◆ What you will do ◆
Could you rewrite the entries below, swapping every "Instruction" for "Goal" and leaving everything else untouched?

◆ Records provided ◆
(begin)
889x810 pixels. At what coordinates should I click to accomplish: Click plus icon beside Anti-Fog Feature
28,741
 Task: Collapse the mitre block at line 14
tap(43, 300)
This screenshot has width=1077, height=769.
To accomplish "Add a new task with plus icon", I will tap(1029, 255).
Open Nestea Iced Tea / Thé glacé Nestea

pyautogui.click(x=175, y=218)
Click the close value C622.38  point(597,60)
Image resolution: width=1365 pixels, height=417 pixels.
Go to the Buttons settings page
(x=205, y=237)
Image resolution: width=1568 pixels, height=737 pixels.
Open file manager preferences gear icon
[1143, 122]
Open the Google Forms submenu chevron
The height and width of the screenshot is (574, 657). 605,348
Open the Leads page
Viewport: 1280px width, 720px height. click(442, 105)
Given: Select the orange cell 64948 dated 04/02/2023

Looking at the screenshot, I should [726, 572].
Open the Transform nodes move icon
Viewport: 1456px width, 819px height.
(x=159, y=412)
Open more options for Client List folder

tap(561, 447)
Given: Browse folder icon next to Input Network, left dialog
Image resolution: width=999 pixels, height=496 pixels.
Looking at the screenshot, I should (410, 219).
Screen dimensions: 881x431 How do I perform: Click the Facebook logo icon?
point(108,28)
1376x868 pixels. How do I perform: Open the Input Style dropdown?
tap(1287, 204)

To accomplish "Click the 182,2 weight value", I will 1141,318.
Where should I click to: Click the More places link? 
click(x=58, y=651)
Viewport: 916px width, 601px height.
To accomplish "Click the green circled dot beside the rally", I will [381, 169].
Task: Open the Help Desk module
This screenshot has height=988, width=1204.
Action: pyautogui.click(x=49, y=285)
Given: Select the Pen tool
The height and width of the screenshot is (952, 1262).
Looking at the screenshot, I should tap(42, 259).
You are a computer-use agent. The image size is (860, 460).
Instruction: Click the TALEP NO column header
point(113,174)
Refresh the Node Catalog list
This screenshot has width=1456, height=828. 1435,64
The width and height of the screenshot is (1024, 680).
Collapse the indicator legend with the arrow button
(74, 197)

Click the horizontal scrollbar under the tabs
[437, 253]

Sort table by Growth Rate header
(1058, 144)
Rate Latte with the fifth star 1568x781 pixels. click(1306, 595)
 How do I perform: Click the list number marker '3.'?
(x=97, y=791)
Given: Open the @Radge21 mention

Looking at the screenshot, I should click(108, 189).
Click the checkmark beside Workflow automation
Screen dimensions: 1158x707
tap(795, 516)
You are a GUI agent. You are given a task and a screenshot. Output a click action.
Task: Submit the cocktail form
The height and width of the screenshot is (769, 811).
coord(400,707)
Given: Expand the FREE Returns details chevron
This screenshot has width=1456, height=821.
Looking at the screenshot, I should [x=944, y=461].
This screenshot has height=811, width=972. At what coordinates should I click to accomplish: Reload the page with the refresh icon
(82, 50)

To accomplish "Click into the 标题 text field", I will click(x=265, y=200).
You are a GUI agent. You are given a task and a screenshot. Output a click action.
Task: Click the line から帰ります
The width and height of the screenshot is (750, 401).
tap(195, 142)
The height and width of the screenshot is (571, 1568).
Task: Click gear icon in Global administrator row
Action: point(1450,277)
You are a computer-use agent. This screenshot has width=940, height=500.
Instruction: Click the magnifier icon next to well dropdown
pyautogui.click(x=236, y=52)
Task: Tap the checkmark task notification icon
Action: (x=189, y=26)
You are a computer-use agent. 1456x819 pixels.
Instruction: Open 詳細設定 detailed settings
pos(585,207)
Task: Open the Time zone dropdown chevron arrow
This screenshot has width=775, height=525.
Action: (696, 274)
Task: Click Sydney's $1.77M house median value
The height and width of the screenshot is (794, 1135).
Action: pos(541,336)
(end)
◆ Task response ◆
889x810 pixels. At what coordinates should I click to accomplish: Click plus icon beside Anti-Fog Feature
28,741
 Task: Collapse the mitre block at line 14
tap(43, 300)
This screenshot has width=1077, height=769.
To accomplish "Add a new task with plus icon", I will tap(1029, 255).
Open Nestea Iced Tea / Thé glacé Nestea

pyautogui.click(x=175, y=218)
Click the close value C622.38  point(597,60)
Image resolution: width=1365 pixels, height=417 pixels.
Go to the Buttons settings page
(x=205, y=237)
Image resolution: width=1568 pixels, height=737 pixels.
Open file manager preferences gear icon
[1143, 122]
Open the Google Forms submenu chevron
The height and width of the screenshot is (574, 657). 605,348
Open the Leads page
Viewport: 1280px width, 720px height. click(442, 105)
Given: Select the orange cell 64948 dated 04/02/2023

Looking at the screenshot, I should [726, 572].
Open the Transform nodes move icon
Viewport: 1456px width, 819px height.
(x=159, y=412)
Open more options for Client List folder

tap(561, 447)
Given: Browse folder icon next to Input Network, left dialog
Image resolution: width=999 pixels, height=496 pixels.
Looking at the screenshot, I should (410, 219).
Screen dimensions: 881x431 How do I perform: Click the Facebook logo icon?
point(108,28)
1376x868 pixels. How do I perform: Open the Input Style dropdown?
tap(1287, 204)

To accomplish "Click the 182,2 weight value", I will 1141,318.
Where should I click to: Click the More places link? 
click(x=58, y=651)
Viewport: 916px width, 601px height.
To accomplish "Click the green circled dot beside the rally", I will [381, 169].
Task: Open the Help Desk module
This screenshot has height=988, width=1204.
Action: pyautogui.click(x=49, y=285)
Given: Select the Pen tool
The height and width of the screenshot is (952, 1262).
Looking at the screenshot, I should tap(42, 259).
You are a computer-use agent. The image size is (860, 460).
Goal: Click the TALEP NO column header
point(113,174)
Refresh the Node Catalog list
This screenshot has width=1456, height=828. 1435,64
The width and height of the screenshot is (1024, 680).
Collapse the indicator legend with the arrow button
(74, 197)

Click the horizontal scrollbar under the tabs
[437, 253]

Sort table by Growth Rate header
(1058, 144)
Rate Latte with the fifth star 1568x781 pixels. click(1306, 595)
 How do I perform: Click the list number marker '3.'?
(x=97, y=791)
Given: Open the @Radge21 mention

Looking at the screenshot, I should click(108, 189).
Click the checkmark beside Workflow automation
Screen dimensions: 1158x707
tap(795, 516)
You are a GUI agent. You are given a task and a screenshot. Output a click action.
Task: Submit the cocktail form
The height and width of the screenshot is (769, 811).
coord(400,707)
Given: Expand the FREE Returns details chevron
This screenshot has width=1456, height=821.
Looking at the screenshot, I should [x=944, y=461].
This screenshot has height=811, width=972. At what coordinates should I click to accomplish: Reload the page with the refresh icon
(82, 50)

To accomplish "Click into the 标题 text field", I will click(x=265, y=200).
You are a GUI agent. You are given a task and a screenshot. Output a click action.
Task: Click the line から帰ります
The width and height of the screenshot is (750, 401).
tap(195, 142)
The height and width of the screenshot is (571, 1568).
Task: Click gear icon in Global administrator row
Action: point(1450,277)
You are a computer-use agent. This screenshot has width=940, height=500.
Goal: Click the magnifier icon next to well dropdown
pyautogui.click(x=236, y=52)
Task: Tap the checkmark task notification icon
Action: (x=189, y=26)
You are a computer-use agent. 1456x819 pixels.
Goal: Open 詳細設定 detailed settings
pos(585,207)
Task: Open the Time zone dropdown chevron arrow
This screenshot has width=775, height=525.
Action: (696, 274)
Task: Click Sydney's $1.77M house median value
The height and width of the screenshot is (794, 1135).
Action: pos(541,336)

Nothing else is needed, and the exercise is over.